Your task: Return only the lines from the one that contains "Viewport: 377px width, 282px height." through the last line of the records below, exactly as they stand. Pictures are not part of the copy.

Records for this exercise:
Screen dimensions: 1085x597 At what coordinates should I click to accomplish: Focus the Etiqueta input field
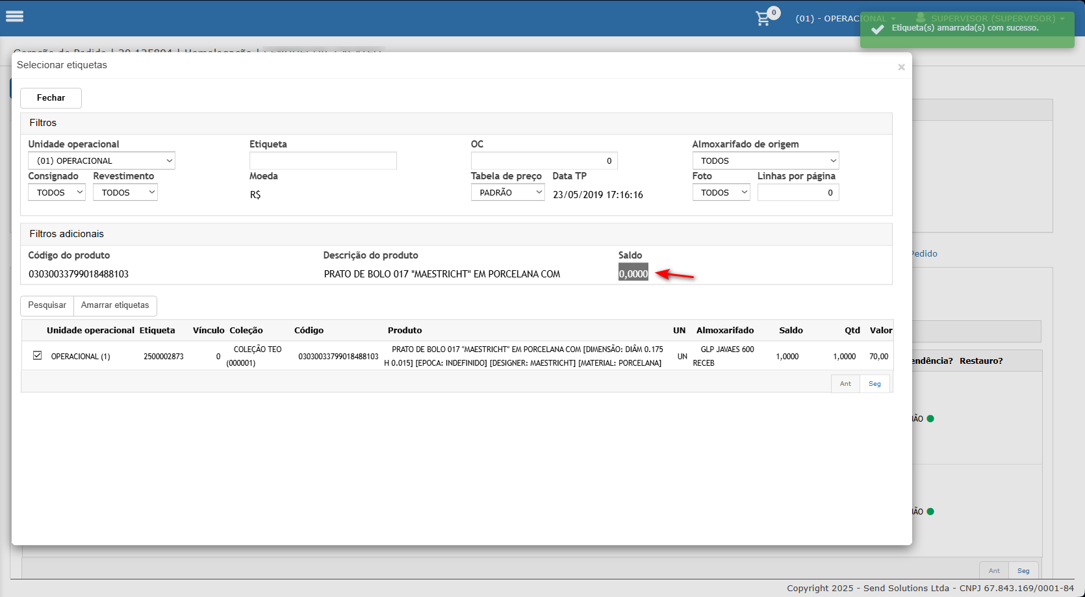tap(323, 160)
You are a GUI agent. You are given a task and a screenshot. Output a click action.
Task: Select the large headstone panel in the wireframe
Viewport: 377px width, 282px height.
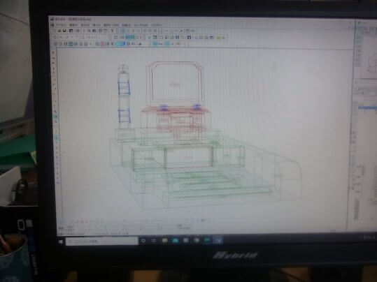[x=176, y=82]
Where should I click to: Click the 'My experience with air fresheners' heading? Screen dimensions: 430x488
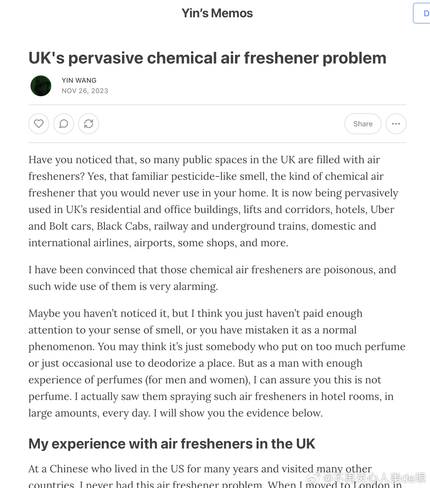click(172, 444)
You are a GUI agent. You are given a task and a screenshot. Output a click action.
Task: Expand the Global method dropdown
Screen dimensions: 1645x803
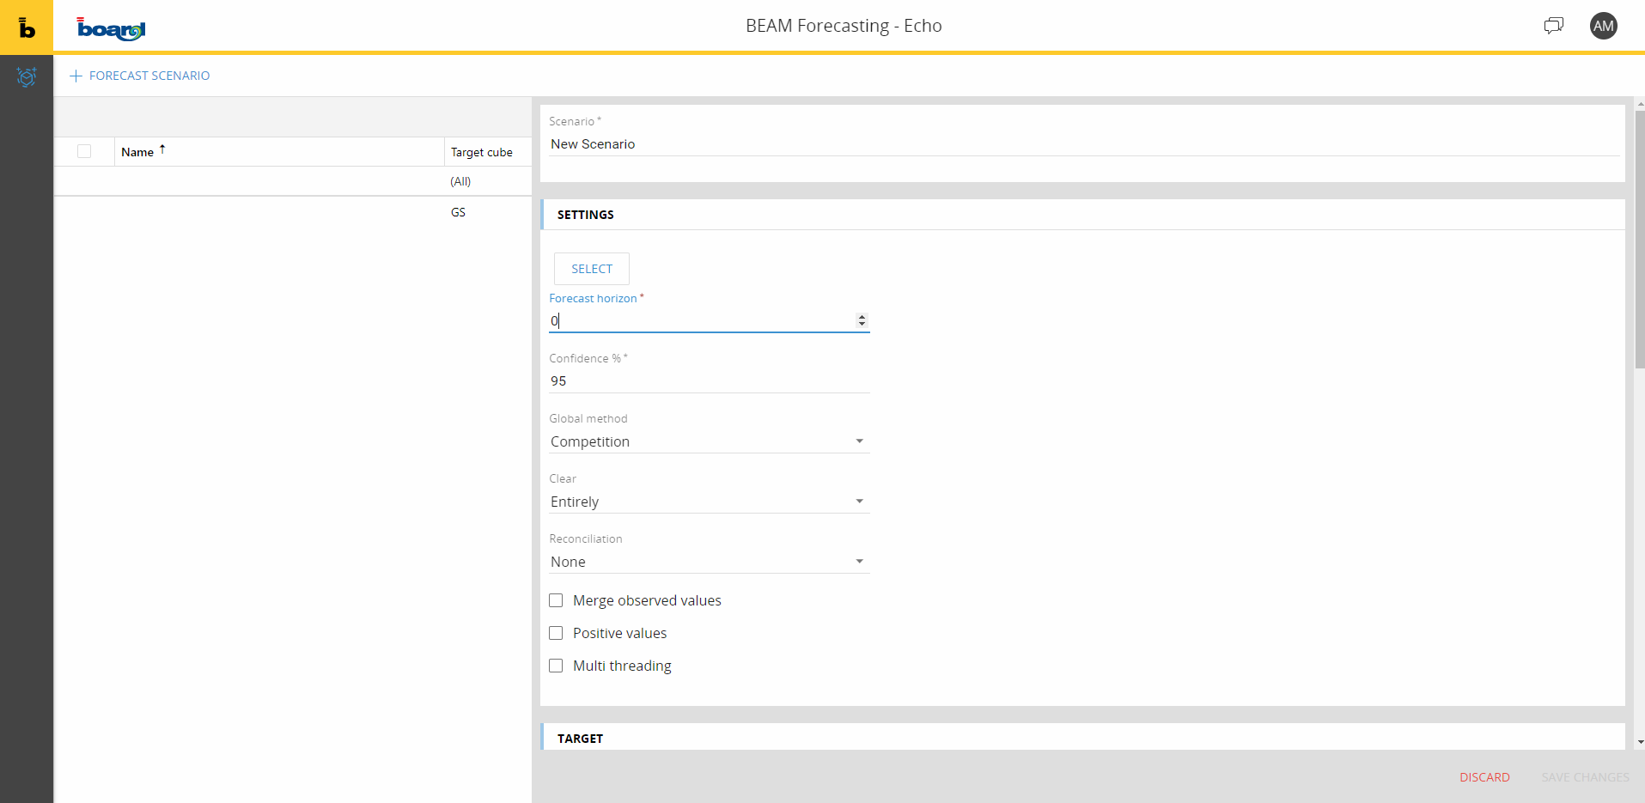709,441
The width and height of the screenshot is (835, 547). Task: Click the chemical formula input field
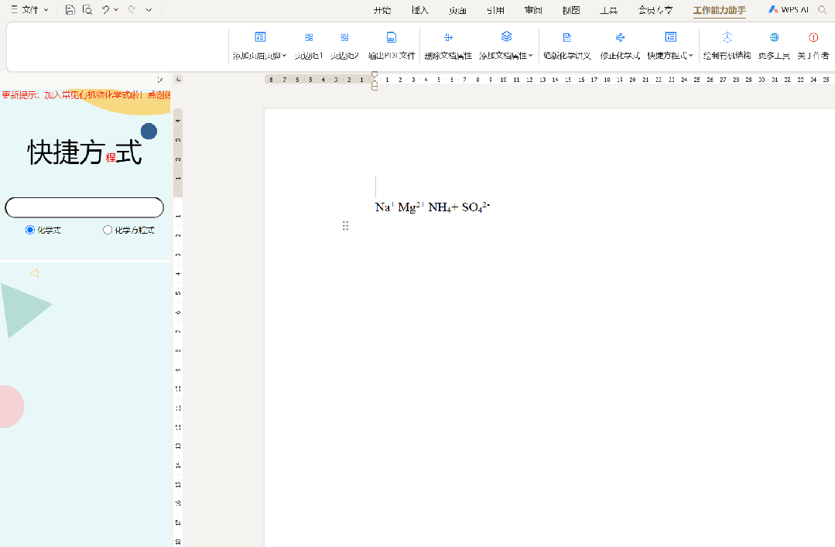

Response:
Viewport: 377px width, 282px height.
[x=176, y=82]
Where should I click to: Click the 'My experience with air fresheners' heading? Screen dimensions: 430x488
click(172, 444)
You are a GUI agent. You are given a task and a screenshot. Output a click action.
Task: Expand the Global method dropdown
Screen dimensions: 1645x803
709,441
The width and height of the screenshot is (835, 547). Task: Click the chemical formula input field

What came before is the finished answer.